IBM is attempting to lure Oracle database and middleware customers to "move up" to its own software with a new series of enticements, the company announced Friday.
The offerings include a financial analysis showing how much money customers will save by switching from Oracle's products to the IBM DB2 database and WebSphere application server, as well as a "customized technical evaluation and conversion plan to show clients how fast and easy it can be."
In addition, IBM will perform a proof-of-concept exercise, either at one of its labs or the customer's site, to prove the benefits of switching. Some 100 training courses are also available for Oracle technical staff to help them get up to speed on IBM's technology, according to a statement.
All of these offerings come at no charge to customers, said Bernie Spang, director of strategy at IBM.
Finally, Big Blue is offering a variety of special financing arrangements to Oracle switchers, including one with zero-percent interest for 12 months.
IBM is claiming significant success in its migration efforts. Last year more than 1,000 Oracle database customers "chose DB2 instead, and more than 400 Oracle WebLogic clients chose WebSphere," according to the company. Recent wins include Deutsche Postbank and utility Gazprom Neft.
However, those figures should be viewed in the proper light.
Some customers have made "fairly large-scale" migrations to IBM, Spang said. But others simply chose IBM products over Oracle when starting a new project.
IBM's numbers also do not highlight any IBM customers who may have moved to Oracle or other rival databases in recent times.
Still, the benefits of moving to IBM are significant, Spang contended. Some Oracle customers who switched "have saved in the neighborhood of 30 percent in acquisition costs alone over a three-year period," along with additional operational savings in areas such as power and cooling, Spang said.
While migrating a database is no small task, IBM has made updates to DB2 in recent years that makes the process easier, Spang said. Those improvements include a compatibility layer which is supposed to allow applications written for Oracle run on DB2 with few or no changes.
"That has dramatically changed the economics of making the move," Spang said.

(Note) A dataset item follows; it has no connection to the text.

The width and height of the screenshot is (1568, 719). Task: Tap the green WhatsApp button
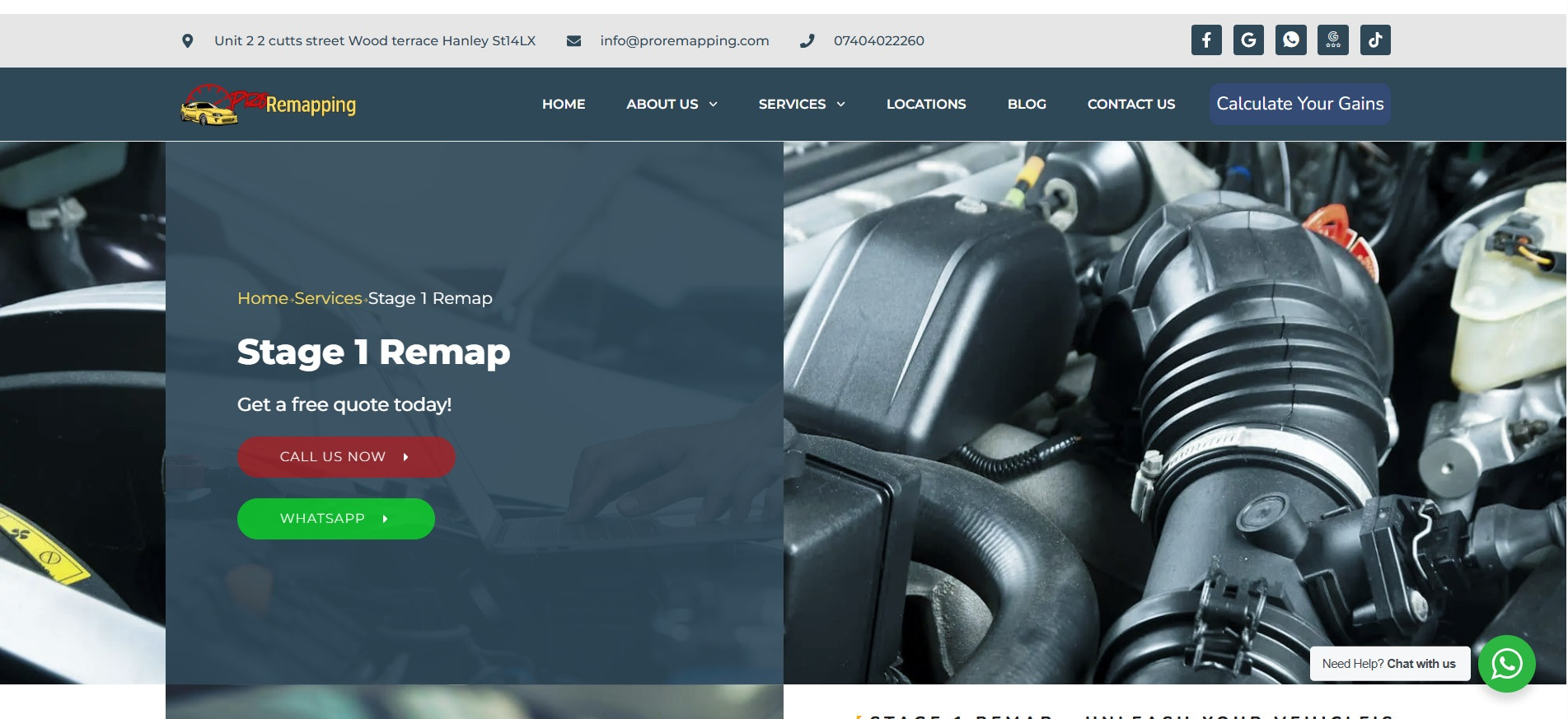[x=335, y=519]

IBM's migration offers underscore the increased competition it has with Oracle, now that Oracle has entered the hardware market through the purchase of Sun Microsystems.
Oracle has been selling customers and prospects on the notion of complete, integrated systems spanning from storage to servers to middleware and business applications. IBM is weaker than Oracle in the last category, particularly for ERP (enterprise resource planning) software.
Instead of acquiring or developing its own ERP software, IBM has focused on partnerships with companies such as Lawson Software and SAP, with its hardware and infrastructure software serving as underpinnings for their applications.
IBM's relationship with SAP could experience some friction in coming years, given SAP's ongoing work to port its flagship Business Suite ERP software to the ASE (Adaptive Server Enterprise) database it acquired through the purchase of Sybase.
SAP is expected to push its many customers currently running Oracle's database to use Sybase ASE instead in order to save money, but it's unclear whether DB2 will be actively targeted as well.
IBM and SAP's relationship today is quite solid, Spang said, noting that SAP itself runs DB2 in support of its own operations.
An Oracle spokeswoman declined comment.